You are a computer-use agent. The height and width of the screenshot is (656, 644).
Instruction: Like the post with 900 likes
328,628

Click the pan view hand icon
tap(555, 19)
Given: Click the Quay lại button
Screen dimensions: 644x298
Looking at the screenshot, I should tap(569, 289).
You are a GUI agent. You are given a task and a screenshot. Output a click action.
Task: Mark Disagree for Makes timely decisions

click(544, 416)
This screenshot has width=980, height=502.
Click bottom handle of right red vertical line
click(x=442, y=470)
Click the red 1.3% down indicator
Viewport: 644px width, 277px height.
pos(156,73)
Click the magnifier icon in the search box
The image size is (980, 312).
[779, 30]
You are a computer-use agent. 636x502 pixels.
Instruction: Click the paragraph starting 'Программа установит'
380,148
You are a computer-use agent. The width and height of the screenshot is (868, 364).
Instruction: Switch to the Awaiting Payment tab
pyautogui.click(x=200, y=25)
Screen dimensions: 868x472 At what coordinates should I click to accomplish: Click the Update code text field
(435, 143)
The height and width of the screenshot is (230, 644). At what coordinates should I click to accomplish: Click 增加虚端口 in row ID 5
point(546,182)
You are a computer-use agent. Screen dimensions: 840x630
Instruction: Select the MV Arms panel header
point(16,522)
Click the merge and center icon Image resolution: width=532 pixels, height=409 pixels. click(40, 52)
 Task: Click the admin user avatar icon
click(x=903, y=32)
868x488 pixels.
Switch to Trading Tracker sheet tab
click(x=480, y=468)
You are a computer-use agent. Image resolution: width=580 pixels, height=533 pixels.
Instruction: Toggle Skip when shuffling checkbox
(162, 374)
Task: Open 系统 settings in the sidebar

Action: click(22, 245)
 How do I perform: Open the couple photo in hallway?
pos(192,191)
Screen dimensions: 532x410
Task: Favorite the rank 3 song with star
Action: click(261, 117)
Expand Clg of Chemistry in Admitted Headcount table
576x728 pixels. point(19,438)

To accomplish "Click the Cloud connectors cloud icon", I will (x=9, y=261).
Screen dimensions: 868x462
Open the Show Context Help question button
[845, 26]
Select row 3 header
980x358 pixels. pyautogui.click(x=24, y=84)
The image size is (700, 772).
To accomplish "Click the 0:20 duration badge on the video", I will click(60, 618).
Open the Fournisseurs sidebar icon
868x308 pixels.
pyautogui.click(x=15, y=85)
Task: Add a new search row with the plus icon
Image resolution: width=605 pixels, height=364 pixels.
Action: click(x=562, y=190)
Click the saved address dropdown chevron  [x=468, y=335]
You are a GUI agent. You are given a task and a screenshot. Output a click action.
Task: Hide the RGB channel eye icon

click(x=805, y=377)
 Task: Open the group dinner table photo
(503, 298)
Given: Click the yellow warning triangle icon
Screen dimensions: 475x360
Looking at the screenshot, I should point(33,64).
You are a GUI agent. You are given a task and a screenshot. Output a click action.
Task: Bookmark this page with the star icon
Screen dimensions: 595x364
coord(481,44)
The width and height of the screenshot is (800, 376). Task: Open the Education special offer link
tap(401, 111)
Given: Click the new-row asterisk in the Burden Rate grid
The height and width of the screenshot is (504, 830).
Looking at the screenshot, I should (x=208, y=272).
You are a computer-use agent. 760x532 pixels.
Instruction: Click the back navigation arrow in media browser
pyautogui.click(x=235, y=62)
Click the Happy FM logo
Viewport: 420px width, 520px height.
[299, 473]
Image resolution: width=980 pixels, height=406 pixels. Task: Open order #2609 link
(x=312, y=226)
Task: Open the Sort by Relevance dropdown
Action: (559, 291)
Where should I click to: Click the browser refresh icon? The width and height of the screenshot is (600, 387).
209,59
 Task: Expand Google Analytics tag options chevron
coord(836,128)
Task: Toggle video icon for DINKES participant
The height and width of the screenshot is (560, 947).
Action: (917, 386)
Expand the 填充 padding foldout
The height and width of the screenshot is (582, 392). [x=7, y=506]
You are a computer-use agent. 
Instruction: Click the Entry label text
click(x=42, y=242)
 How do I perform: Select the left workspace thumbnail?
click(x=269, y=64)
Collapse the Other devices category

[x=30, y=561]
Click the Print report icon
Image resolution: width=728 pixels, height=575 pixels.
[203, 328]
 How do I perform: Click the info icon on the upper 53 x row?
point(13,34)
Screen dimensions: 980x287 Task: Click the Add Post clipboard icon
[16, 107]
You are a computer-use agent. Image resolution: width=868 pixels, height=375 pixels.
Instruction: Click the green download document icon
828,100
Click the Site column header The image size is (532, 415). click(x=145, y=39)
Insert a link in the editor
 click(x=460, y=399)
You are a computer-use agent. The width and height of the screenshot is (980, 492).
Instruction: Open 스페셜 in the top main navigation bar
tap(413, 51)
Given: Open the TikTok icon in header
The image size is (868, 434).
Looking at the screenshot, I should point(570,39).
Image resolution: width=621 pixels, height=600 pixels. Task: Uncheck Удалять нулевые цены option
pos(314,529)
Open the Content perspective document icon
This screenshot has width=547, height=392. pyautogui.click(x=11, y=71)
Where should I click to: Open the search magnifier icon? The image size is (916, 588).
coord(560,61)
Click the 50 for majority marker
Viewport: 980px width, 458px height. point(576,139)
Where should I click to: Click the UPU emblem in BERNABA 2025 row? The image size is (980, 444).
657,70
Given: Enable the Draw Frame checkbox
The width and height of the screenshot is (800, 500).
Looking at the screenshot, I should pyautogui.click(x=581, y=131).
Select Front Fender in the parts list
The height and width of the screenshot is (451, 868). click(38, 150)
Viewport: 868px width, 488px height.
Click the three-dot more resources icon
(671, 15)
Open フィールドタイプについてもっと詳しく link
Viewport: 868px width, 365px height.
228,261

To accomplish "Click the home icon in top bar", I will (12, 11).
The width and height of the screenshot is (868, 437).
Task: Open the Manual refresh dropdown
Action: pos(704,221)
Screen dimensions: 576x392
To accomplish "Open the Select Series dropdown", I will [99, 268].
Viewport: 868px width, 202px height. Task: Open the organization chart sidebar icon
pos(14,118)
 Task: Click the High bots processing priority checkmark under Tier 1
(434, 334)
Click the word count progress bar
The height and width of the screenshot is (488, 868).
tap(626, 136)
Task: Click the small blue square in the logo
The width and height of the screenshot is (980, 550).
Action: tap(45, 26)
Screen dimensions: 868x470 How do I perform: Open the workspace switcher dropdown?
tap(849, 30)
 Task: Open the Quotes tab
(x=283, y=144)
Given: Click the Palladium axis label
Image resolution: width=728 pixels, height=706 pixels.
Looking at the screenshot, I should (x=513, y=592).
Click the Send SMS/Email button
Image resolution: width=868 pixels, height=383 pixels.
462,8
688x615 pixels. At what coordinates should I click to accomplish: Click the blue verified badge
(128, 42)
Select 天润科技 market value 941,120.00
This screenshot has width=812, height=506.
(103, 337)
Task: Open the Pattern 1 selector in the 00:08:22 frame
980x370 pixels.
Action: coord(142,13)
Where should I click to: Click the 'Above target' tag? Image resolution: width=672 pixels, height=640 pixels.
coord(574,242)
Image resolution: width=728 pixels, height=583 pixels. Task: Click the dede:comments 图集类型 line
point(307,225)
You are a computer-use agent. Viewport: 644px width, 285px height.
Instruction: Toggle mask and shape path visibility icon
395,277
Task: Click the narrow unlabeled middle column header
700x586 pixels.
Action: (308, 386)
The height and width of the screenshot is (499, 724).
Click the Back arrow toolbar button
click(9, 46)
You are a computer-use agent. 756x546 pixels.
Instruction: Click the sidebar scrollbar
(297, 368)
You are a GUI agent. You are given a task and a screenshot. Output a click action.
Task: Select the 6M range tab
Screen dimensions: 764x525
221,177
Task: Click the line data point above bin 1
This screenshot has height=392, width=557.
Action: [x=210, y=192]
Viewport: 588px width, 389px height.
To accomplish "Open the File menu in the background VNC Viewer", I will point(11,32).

○ ○ ○ ○ ○

▶ _Exercise aim_
When you copy the data, keep every line word for word.

▶ _Solution to the problem_
You are a computer-use agent. The height and width of the screenshot is (656, 644).
Instruction: Like the post with 900 likes
328,628

Click the pan view hand icon
tap(555, 19)
Given: Click the Quay lại button
Screen dimensions: 644x298
Looking at the screenshot, I should tap(569, 289).
You are a GUI agent. You are given a task and a screenshot. Output a click action.
Task: Mark Disagree for Makes timely decisions

click(544, 416)
This screenshot has width=980, height=502.
Click bottom handle of right red vertical line
click(x=442, y=470)
Click the red 1.3% down indicator
Viewport: 644px width, 277px height.
pos(156,73)
Click the magnifier icon in the search box
The image size is (980, 312).
[779, 30]
You are a computer-use agent. 636x502 pixels.
Instruction: Click the paragraph starting 'Программа установит'
380,148
You are a computer-use agent. The width and height of the screenshot is (868, 364).
Instruction: Switch to the Awaiting Payment tab
pyautogui.click(x=200, y=25)
Screen dimensions: 868x472 At what coordinates should I click to accomplish: Click the Update code text field
(435, 143)
The height and width of the screenshot is (230, 644). At what coordinates should I click to accomplish: Click 增加虚端口 in row ID 5
point(546,182)
You are a computer-use agent. Screen dimensions: 840x630
Instruction: Select the MV Arms panel header
point(16,522)
Click the merge and center icon Image resolution: width=532 pixels, height=409 pixels. click(40, 52)
 Task: Click the admin user avatar icon
click(x=903, y=32)
868x488 pixels.
Switch to Trading Tracker sheet tab
click(x=480, y=468)
You are a computer-use agent. Image resolution: width=580 pixels, height=533 pixels.
Instruction: Toggle Skip when shuffling checkbox
(162, 374)
Task: Open 系统 settings in the sidebar

Action: click(22, 245)
 How do I perform: Open the couple photo in hallway?
pos(192,191)
Screen dimensions: 532x410
Task: Favorite the rank 3 song with star
Action: click(261, 117)
Expand Clg of Chemistry in Admitted Headcount table
576x728 pixels. point(19,438)

To accomplish "Click the Cloud connectors cloud icon", I will (x=9, y=261).
Screen dimensions: 868x462
Open the Show Context Help question button
[845, 26]
Select row 3 header
980x358 pixels. pyautogui.click(x=24, y=84)
The image size is (700, 772).
To accomplish "Click the 0:20 duration badge on the video", I will click(60, 618).
Open the Fournisseurs sidebar icon
868x308 pixels.
pyautogui.click(x=15, y=85)
Task: Add a new search row with the plus icon
Image resolution: width=605 pixels, height=364 pixels.
Action: click(x=562, y=190)
Click the saved address dropdown chevron  [x=468, y=335]
You are a GUI agent. You are given a task and a screenshot. Output a click action.
Task: Hide the RGB channel eye icon

click(x=805, y=377)
 Task: Open the group dinner table photo
(503, 298)
Given: Click the yellow warning triangle icon
Screen dimensions: 475x360
Looking at the screenshot, I should point(33,64).
You are a GUI agent. You are given a task and a screenshot. Output a click action.
Task: Bookmark this page with the star icon
Screen dimensions: 595x364
coord(481,44)
The width and height of the screenshot is (800, 376). Task: Open the Education special offer link
tap(401, 111)
Given: Click the new-row asterisk in the Burden Rate grid
The height and width of the screenshot is (504, 830).
Looking at the screenshot, I should (x=208, y=272).
You are a computer-use agent. 760x532 pixels.
Instruction: Click the back navigation arrow in media browser
pyautogui.click(x=235, y=62)
Click the Happy FM logo
Viewport: 420px width, 520px height.
[299, 473]
Image resolution: width=980 pixels, height=406 pixels. Task: Open order #2609 link
(x=312, y=226)
Task: Open the Sort by Relevance dropdown
Action: (559, 291)
Where should I click to: Click the browser refresh icon? The width and height of the screenshot is (600, 387).
209,59
 Task: Expand Google Analytics tag options chevron
coord(836,128)
Task: Toggle video icon for DINKES participant
The height and width of the screenshot is (560, 947).
Action: (917, 386)
Expand the 填充 padding foldout
The height and width of the screenshot is (582, 392). [x=7, y=506]
You are a computer-use agent. 
Instruction: Click the Entry label text
click(x=42, y=242)
 How do I perform: Select the left workspace thumbnail?
click(x=269, y=64)
Collapse the Other devices category

[x=30, y=561]
Click the Print report icon
Image resolution: width=728 pixels, height=575 pixels.
[203, 328]
 How do I perform: Click the info icon on the upper 53 x row?
point(13,34)
Screen dimensions: 980x287 Task: Click the Add Post clipboard icon
[16, 107]
You are a computer-use agent. Image resolution: width=868 pixels, height=375 pixels.
Instruction: Click the green download document icon
828,100
Click the Site column header The image size is (532, 415). click(x=145, y=39)
Insert a link in the editor
 click(x=460, y=399)
You are a computer-use agent. The width and height of the screenshot is (980, 492).
Instruction: Open 스페셜 in the top main navigation bar
tap(413, 51)
Given: Open the TikTok icon in header
The image size is (868, 434).
Looking at the screenshot, I should point(570,39).
Image resolution: width=621 pixels, height=600 pixels. Task: Uncheck Удалять нулевые цены option
pos(314,529)
Open the Content perspective document icon
This screenshot has width=547, height=392. pyautogui.click(x=11, y=71)
Where should I click to: Open the search magnifier icon? The image size is (916, 588).
coord(560,61)
Click the 50 for majority marker
Viewport: 980px width, 458px height. point(576,139)
Where should I click to: Click the UPU emblem in BERNABA 2025 row? The image size is (980, 444).
657,70
Given: Enable the Draw Frame checkbox
The width and height of the screenshot is (800, 500).
Looking at the screenshot, I should pyautogui.click(x=581, y=131).
Select Front Fender in the parts list
The height and width of the screenshot is (451, 868). click(38, 150)
Viewport: 868px width, 488px height.
Click the three-dot more resources icon
(671, 15)
Open フィールドタイプについてもっと詳しく link
Viewport: 868px width, 365px height.
228,261

To accomplish "Click the home icon in top bar", I will (12, 11).
The width and height of the screenshot is (868, 437).
Task: Open the Manual refresh dropdown
Action: pos(704,221)
Screen dimensions: 576x392
To accomplish "Open the Select Series dropdown", I will [99, 268].
Viewport: 868px width, 202px height. Task: Open the organization chart sidebar icon
pos(14,118)
 Task: Click the High bots processing priority checkmark under Tier 1
(434, 334)
Click the word count progress bar
The height and width of the screenshot is (488, 868).
tap(626, 136)
Task: Click the small blue square in the logo
The width and height of the screenshot is (980, 550).
Action: tap(45, 26)
Screen dimensions: 868x470 How do I perform: Open the workspace switcher dropdown?
tap(849, 30)
 Task: Open the Quotes tab
(x=283, y=144)
Given: Click the Palladium axis label
Image resolution: width=728 pixels, height=706 pixels.
Looking at the screenshot, I should (x=513, y=592).
Click the Send SMS/Email button
Image resolution: width=868 pixels, height=383 pixels.
462,8
688x615 pixels. At what coordinates should I click to accomplish: Click the blue verified badge
(128, 42)
Select 天润科技 market value 941,120.00
This screenshot has width=812, height=506.
(103, 337)
Task: Open the Pattern 1 selector in the 00:08:22 frame
980x370 pixels.
Action: coord(142,13)
Where should I click to: Click the 'Above target' tag? Image resolution: width=672 pixels, height=640 pixels.
coord(574,242)
Image resolution: width=728 pixels, height=583 pixels. Task: Click the dede:comments 图集类型 line
point(307,225)
You are a computer-use agent. Viewport: 644px width, 285px height.
Instruction: Toggle mask and shape path visibility icon
395,277
Task: Click the narrow unlabeled middle column header
700x586 pixels.
Action: (308, 386)
The height and width of the screenshot is (499, 724).
Click the Back arrow toolbar button
click(9, 46)
You are a computer-use agent. 756x546 pixels.
Instruction: Click the sidebar scrollbar
(297, 368)
You are a GUI agent. You are given a task and a screenshot. Output a click action.
Task: Select the 6M range tab
Screen dimensions: 764x525
221,177
Task: Click the line data point above bin 1
This screenshot has height=392, width=557.
Action: [x=210, y=192]
Viewport: 588px width, 389px height.
To accomplish "Open the File menu in the background VNC Viewer", I will point(11,32).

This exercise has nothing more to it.